7 sept 2020

Who is Thomas Azier, the darkly romantic electro artist?

Dutchman Thomas Azier composes electronic music with an incandescently dark romanticism. Now he’s launching a second album, Rouge.

Provoke a powerful desire, that’s what an artist can, or should, achieve.  And Thomas Azier, as much through his music as his personality, certainly succeeds. Born in an era when irony and the absence of sincere emotions – replaced by the internet and its perpetual spirit of derision, real TV etc – the young musician has built himself up in reaction. Because he has only ever known a world removed from emotion, he is more vulnerable to experiencing this lack and this want. Proudly he defends a need to express the state of his soul, his experiences and his most intimate dreams. And above all to communicate to his public a thirst to show his true colours.

 

 

 

“I assume my feelings and the search for beauty even if that might seem very literal. My romanticism is neither nostalgic nor reactionary, quite the contrary.”

 

 

While his electronic music has known some passionate lyrical flights, his tracks retain a certain pop levity. However they are distinguished by some special 80's reminiscences that give them a cool sensuality: new wave and industrial music are never far away, though Thomas Azier somehow manages to keep them at a distance while imposing his own resolutely contemporary and much more complex constructions. Every track is thus a long narrative. ““I assume my feelings and the search for beauty,” Thomas Azier tells us at the launch of his last album, “Even if that might seem very literal. My objective is to combine this approach with a new exciting sound. My romanticism is neither nostalgic nor reactionary, quite the contrary. I’m aware that there’s a sort of naivety in my approach, and I try to preserve it.
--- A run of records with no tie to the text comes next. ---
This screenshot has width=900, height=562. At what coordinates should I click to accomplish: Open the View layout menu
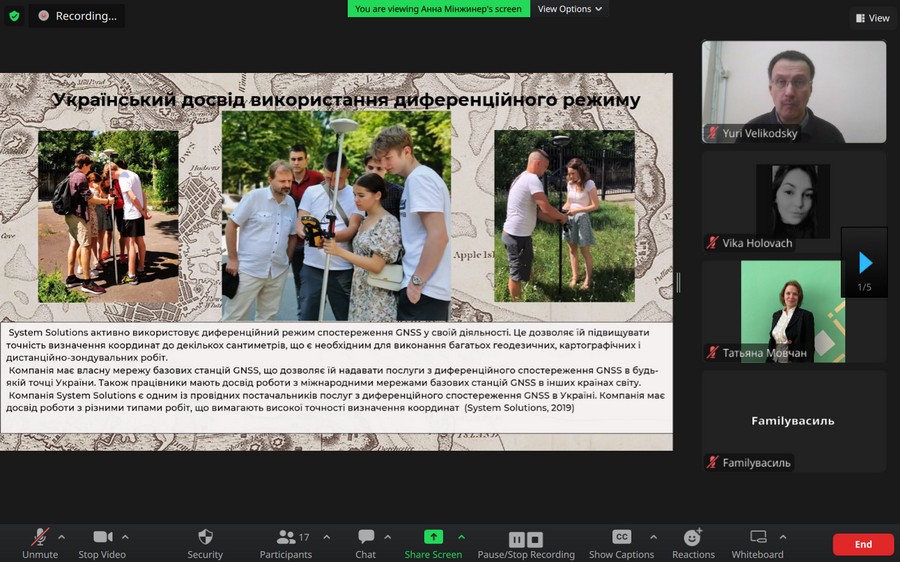[872, 18]
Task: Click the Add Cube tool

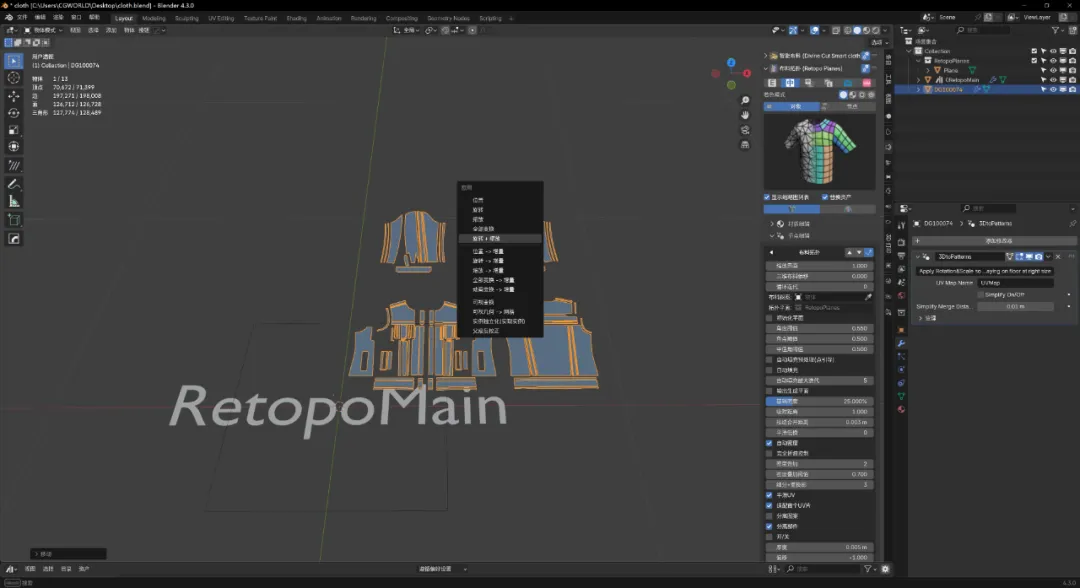Action: tap(14, 220)
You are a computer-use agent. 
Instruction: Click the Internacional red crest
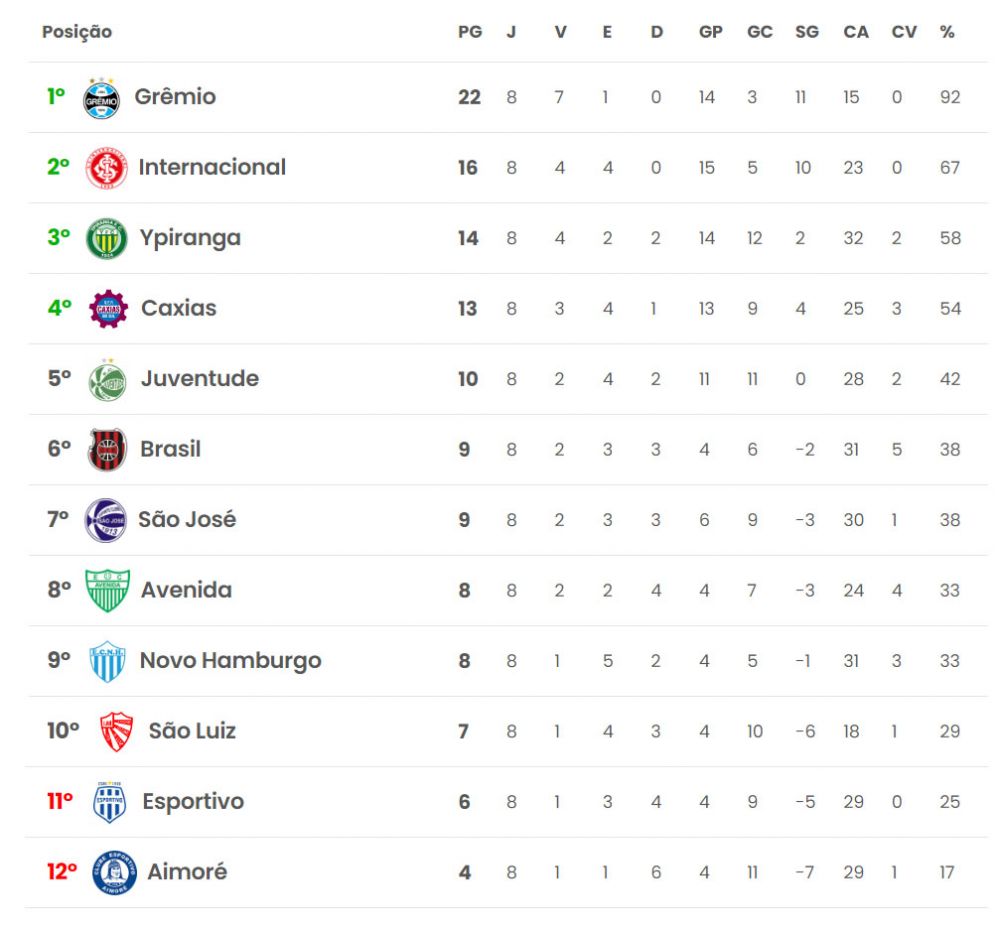pyautogui.click(x=107, y=168)
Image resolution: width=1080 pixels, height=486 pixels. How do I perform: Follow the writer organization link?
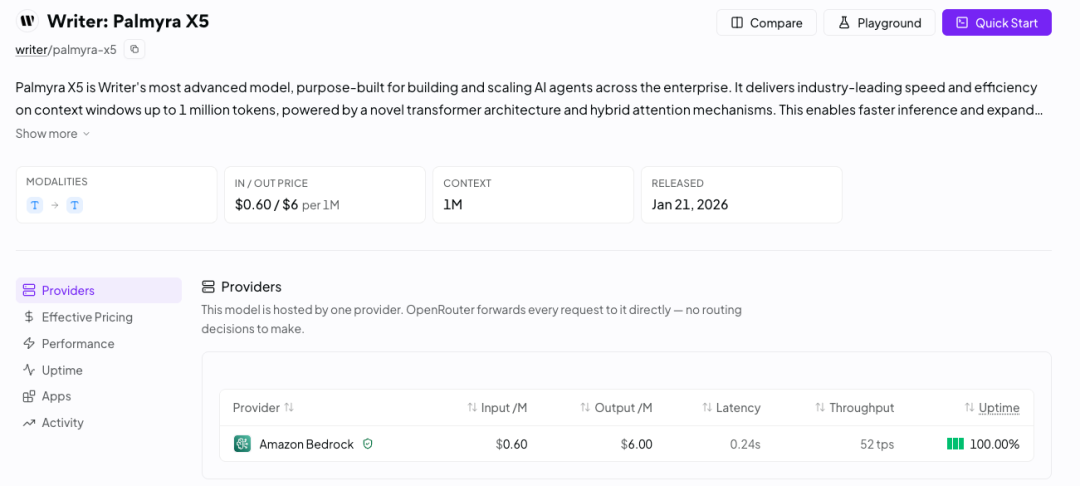(32, 50)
Just like I try and keep the dark beauty I perceive in the world and that nourishes my music.”

 

https://youtu.be/7jUFeqXk9jE

When he talks, his slender face and diaphanous skin sends us right back to the aphrodisiac singer with Depeche Mode, Dave Gahan, in the eighties. The analogies are not just musical. “I’ve always lived in a vacuum, in strange little Dutch towns that you might easily have found in a David Lynch movie. And then came the internet, which when used right does have its good sides. And I discovered the rap on 36 Chambers by the Wu-Tang Clan. I started getting lost in this new limitless world I suddenly had access to. I started building myself more and more, breaking away from my immediate environment. Then I left.” Leaving his backwater he ended up in Berlin where his music flourished. The city however he struggled to fully accept, comparing it to Sodom and Gomorrah, corrupting and attractive. But it is undoubtedly because he feels forever foreign everywhere in the world that Thomas Azier is able to perceive the troubled state of things with such acuity.

 

 

"We’re always copying the Anglo-Saxons, and it strikes me as vain. I say “we” because I am part of a movement that , from France to Germany via Benelux, has something different to say, something sincere and just as legitimate.”

 

 

The depth of his music owes a lot to an attraction for an exacting artistic creativity: from the Warp label and the cult group Portishead, whose bassist produced his friend Anika’s album, to the work of Portuguese poet Fernando Pessoa and films by Hungarian Béla Tarr. “It took me more than five years to work out not only how to do music but also to learn the classics, to be able to offer something else. Creation has no sense if its not producing something new. We’re always copying the Anglo-Saxons, and it strikes me as vain. I say “we” because I am part of a movement that , from France to Germany via Benelux, has something different to say, something sincere and just as legitimate.” We’ll call that a dark and bewitching romanticism.